Olhando aquela plateia sentada a minha frente, enxerguei “condenados” a uma vida de incertezas e amarguras, com escasso tempo para o romantismo e atarefados pela exaustiva competitividade, convivendo e se defendendo da banalizada violência, levados a antecipar a vida sexual. Quer dizer, a interromper precocemente a fase infantil.

No mundo de meus 16 anos, a expectativa de emprego sobrava no horizonte, as ruas eram tranquilas e serviam para brincadeiras, sem traficantes e tiroteios. Todos se conheciam e se respeitavam. O coração disparava apenas por joelho bem torneado.

Eram tempos sem engarrafamentos, sem pedágios, sem sequestros, tempos de músicas em radiolas.

Hoje vive-se uma incerteza globalizada, qualquer problema de outro continente afeta o mundo inteiro, o estresse é a regra, a depressão, a consequência da rotina “inatural”, da batata frita, dos transgênicos, das competições malucas. As cidades já problemáticas se apresentam deturpadas por pichações, a juventude perfurando-se de piercings masoquistas, de tatuagens que escondem a beleza de uma pele jovem. O sofrimento domina e se banaliza, manifesta-se com música metálica que espanca os ouvidos e faz tremer as vísceras. O jovem, contemporâneo de Bin Laden e dos homens-bomba, não se dá descanso, encara a vida como uma flagelação. Castiga-se sozinho, além das agressões externas. Pendor para infelicitar a própria vida.

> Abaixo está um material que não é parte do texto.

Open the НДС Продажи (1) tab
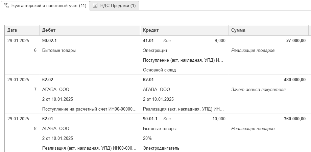Screen dimensions: 311x152 (x=115, y=5)
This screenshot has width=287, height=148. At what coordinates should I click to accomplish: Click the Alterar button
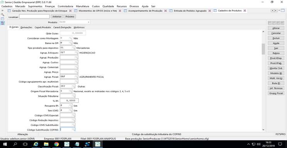(x=276, y=28)
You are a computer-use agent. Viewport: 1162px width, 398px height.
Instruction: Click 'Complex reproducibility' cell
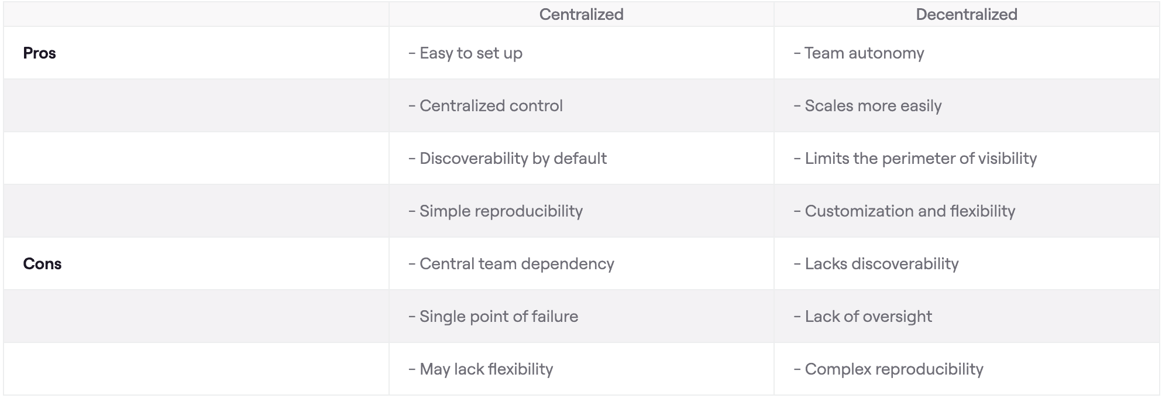[893, 369]
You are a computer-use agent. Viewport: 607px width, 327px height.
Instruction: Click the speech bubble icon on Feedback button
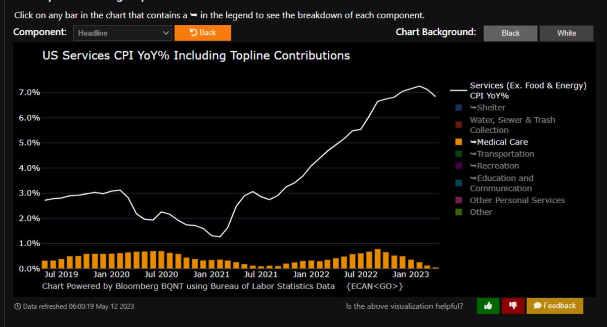539,306

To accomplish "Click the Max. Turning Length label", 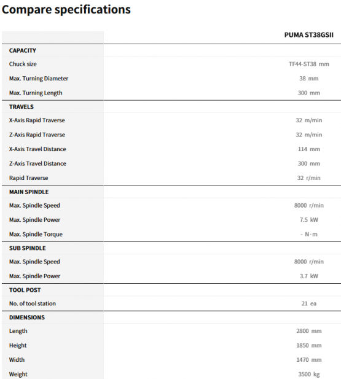I will pyautogui.click(x=36, y=93).
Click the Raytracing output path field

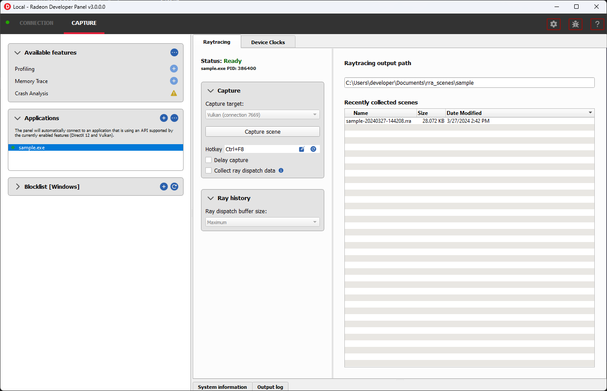click(x=469, y=83)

O que dizer a eles? Pensei em “pedir perdão” por não me ter oposto mais a essa degeneração, mesmo sabendo que, sozinho, não teria alterado o rumo da correnteza. E, ainda se o fizesse, não creio que compreenderiam a profundidade do pedido.

Melhor, pensei, é explicar-lhes que o que se toca com as mãos, ou se vê com os olhos, não é tudo. Que em cada ser humano tem bondade, mesmo que adormecida. Que tem razão quem disse “Amai-vos uns aos outros”, pois aí está o caminho mais breve da evolução.

E, ainda, que o corpo não é tudo, mas deve ser respeitado. Que não precisa ter pressa com o sexo, que ele é bom e maravilhoso quando praticado com maturidade, com o parceiro que se ama. Que é ainda possível, apesar de o mundo dos adultos conspirar contra, elevar os sentimentos e encontrar forças invisíveis e o anjo que nos protege.

Este inferno não é capaz de se impor ao amor.